Reviews

Death Metal Zombies (1995)

This is an updated version of a review that was originally published in Bleeding Skull! A 1990s Trash-Horror Odyssey.

The most shocking detail in Todd Cook’s Death Metal Zombies isn’t the scene where a zombie stabs someone in the butthole. It’s not even when we find out that the drummer in Cooks’ band uses Sabian cymbals instead of Zildjian. No, the real shocker is the moment when we realize that there are other human beings starring in this movie besides Todd and his wife, Lisa. This is like waking up in the morning with no skin. We’re so acclimated to seeing the Cooks hang out and make sandwiches (Lisa Cook’s Deadly Workout) or watch them watch Friday the 13th: Part VII (The Dummy) that this revelation is alarming, confusing, and unprecedented.

In other words, Todd Cook (almost) made a real movie.

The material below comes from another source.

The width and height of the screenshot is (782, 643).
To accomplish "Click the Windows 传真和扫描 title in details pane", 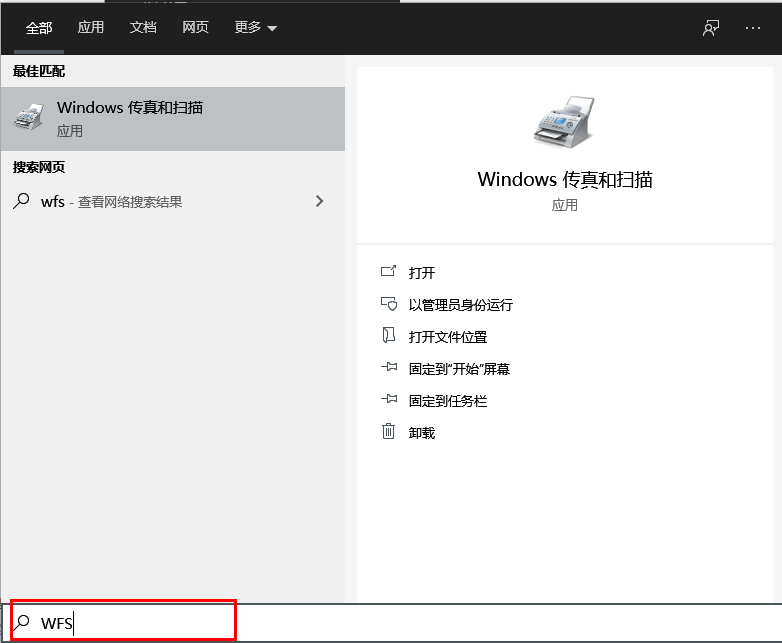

A killer in a Richard Nixon mask stabs a guy wearing plaid flannel shorts, then stalks three women in a house. One of the women says, “I’ve got crabs!” and then we cut to her hand, where she’s holding a bag of frozen crabfish. Aaay-o! The women are confronted by a group of zombies, which includes a middle-aged undead mom with her breasts exposed. The opening credits kick in and take up exactly one-eighth of this 80-minute movie.

In a John Hughes-esque montage, Lisa Cook watches the clock at her office job, Todd Cook and his friend Brad headbang while sitting on a waterbed, a guy plays the drums in a tiny room, and a woman takes a shower. Brad and Lisa are a couple. Brad enters a radio contest to win a cassette tape from the band Living Corpse. Brad puts his head on Lisa’s lap, and dreams about seeing Living Corpse live. That’s when we see Todd Cook non-shredding on a guitar while a woman licks his back. Was Lisa OK with another woman licking Todd while he worked through his rock star fantasies? Was Todd OK with another man fondling Lisa’s ass in her cutoff short-shorts? Serious questions demand serious answers, but we don’t have time for that. Because Brad wins the contest! The cassette arrives! And whoever listens to the tape becomes a zombie-slave to Living Corpse and their lead singer who yells, “I am Shingar, lord of the underworld!”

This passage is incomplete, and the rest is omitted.